Alnylam Pharmaceuticals’ vutrisiran may boost survival in patients with a heart muscle disease who are already taking a popular background therapy, suggesting that there’s room in the market for new treatments that could soon gain approval.
But it is still uncertain whether vutrisiran would end up complementing other treatment options, or competing against them. Alnylam shares $ALNY fell close to 15% in premarket trading Thursday.
Vutrisiran is an siRNA drug that won FDA approval in 2022 for polyneuropathy due to hereditary transthyretin-mediated amyloidosis, and it’s sold under the brand name Amvuttra. Alnylam is now looking to unlock the drug’s blockbuster potential through a label expansion for transthyretin amyloid cardiomyopathy (ATTR-CM), which affects more than 120,000 people in the US, according to ICER.
Pfizer’s Vyndaqel is currently the only drug approved for ATTR-CM, but Alnylam and BridgeBio are close to getting their own therapies cleared by regulators, which will create a more complex landscape for doctors and patients. One of the major questions has been whether there’s added benefit to using the treatments in combination, or if the newer medicines don’t add enough to be worth the additional cost and complexity.
Data from the Phase 3 HELIOS-B trial appear to suggest an answer. An analysis of the 40% of patients in the 655-participant trial who were also taking Pfizer’s Vyndaqel at baseline showed a 41% reduction in all-cause mortality by 42 months.

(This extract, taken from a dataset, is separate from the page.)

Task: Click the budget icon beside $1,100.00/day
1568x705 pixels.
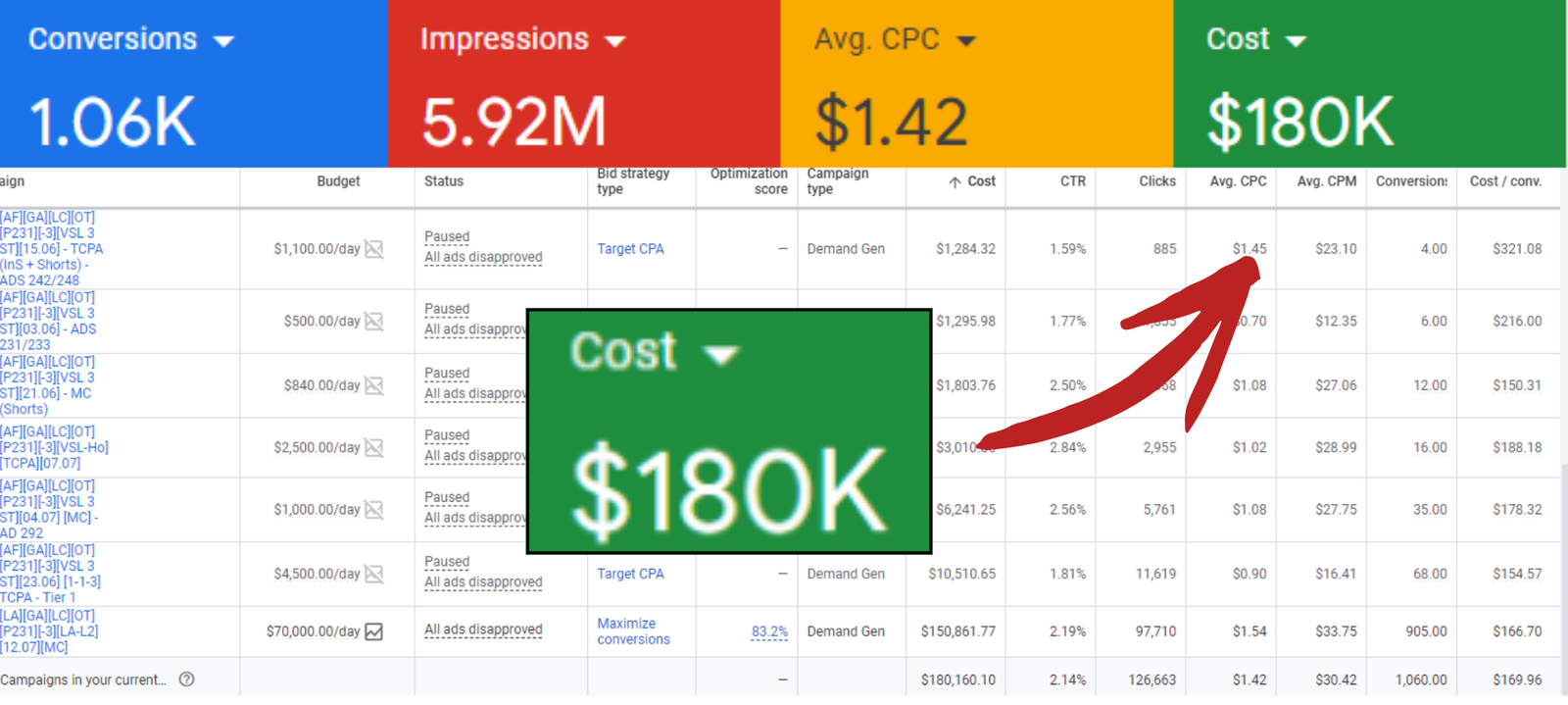Action: click(x=374, y=249)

Alnylam has suggested they have the data to support combination treatments, but also noted monotherapy data will be key given payer concerns.
Pushkal Garg“You’re seeing some evidence of additive efficacy, and I think that suggests [this class of drugs] is not fully meeting the needs of patients,” Alnylam Chief Medical Officer Pushkal Garg told Endpoints News in an interview ahead of the European Society of Cardiology annual meeting in London, where the data were presented.
But Raj Dasgupta, chief medical advisor for Fortune Recommends, told Endpoints in an email statement that he thinks it’s unlikely many patients will take the drugs together in the real world because the efficacy of the combination is still “unclear” and “insurance companies would probably not cover both drugs at the same time.” He instead said vutrisiran use would probably come from newly diagnosed patients and some potentially switching over from Vyndaqel.
BridgeBio shares $BBIO went up 12% in premarket trading.
Not statistically significant
There are likely to be questions about the results, as well. The analysis wasn’t powered for statistical significance, which will likely raise at least some doubts about whether the effect is as strong as the numbers suggest. While the subgroup data are “very interesting and promising,” they will need to be confirmed in a larger group of patients, Bianca Rocca, associate professor of pharmacology at the Catholic University of Rome, told Endpoints in an interview ahead of the meeting.
In June, topline data from HELIOS-B released showed the trial met its primary endpoint, with vutrisiran slashing the risk of death, heart-related hospital visits and hospitalizations by 28% compared with placebo at 33 months. In the subgroup of 395 patients taking vutrisiran monotherapy, the drug cut the risk of these events by 33%.
Alnylam plans to file for label expansion for ATTR-CM in the US by the end of the year, with a potential approval expected in the first half of 2025, Alnylam’s Garg said. While many prescribers are already familiar with the drug from its polyneuropathy indication, the company will continue its disease education efforts to ensure a smooth rollout in ATTR-CM, he added.
Last year, BridgeBio unveiled data from a Phase 3 test of its small molecule transthyretin stabilizer acoramidis in patients with ATTR-CM which showed the drug cut the rate of hospitalization in half. Acoramidis was also linked with a 25% relative risk reduction in mortality versus placebo at 30 months.
In March, Bayer bought the European rights to BridgeBio’s drug for $310 million in upfront and near-term milestones. Acoramidis is currently under review in Europe with an approval anticipated next year while an FDA decision is expected by Nov. 29. The asset could reach $3 billion in peak sales, TD Cowen analysts said earlier this month.
Amvuttra made $230 million in the second quarter of the year, but Wall Street analysts say it has the potential to hit $2 to $4 billion in annual sales.
Editor’s note: Story updated to include stock reactions.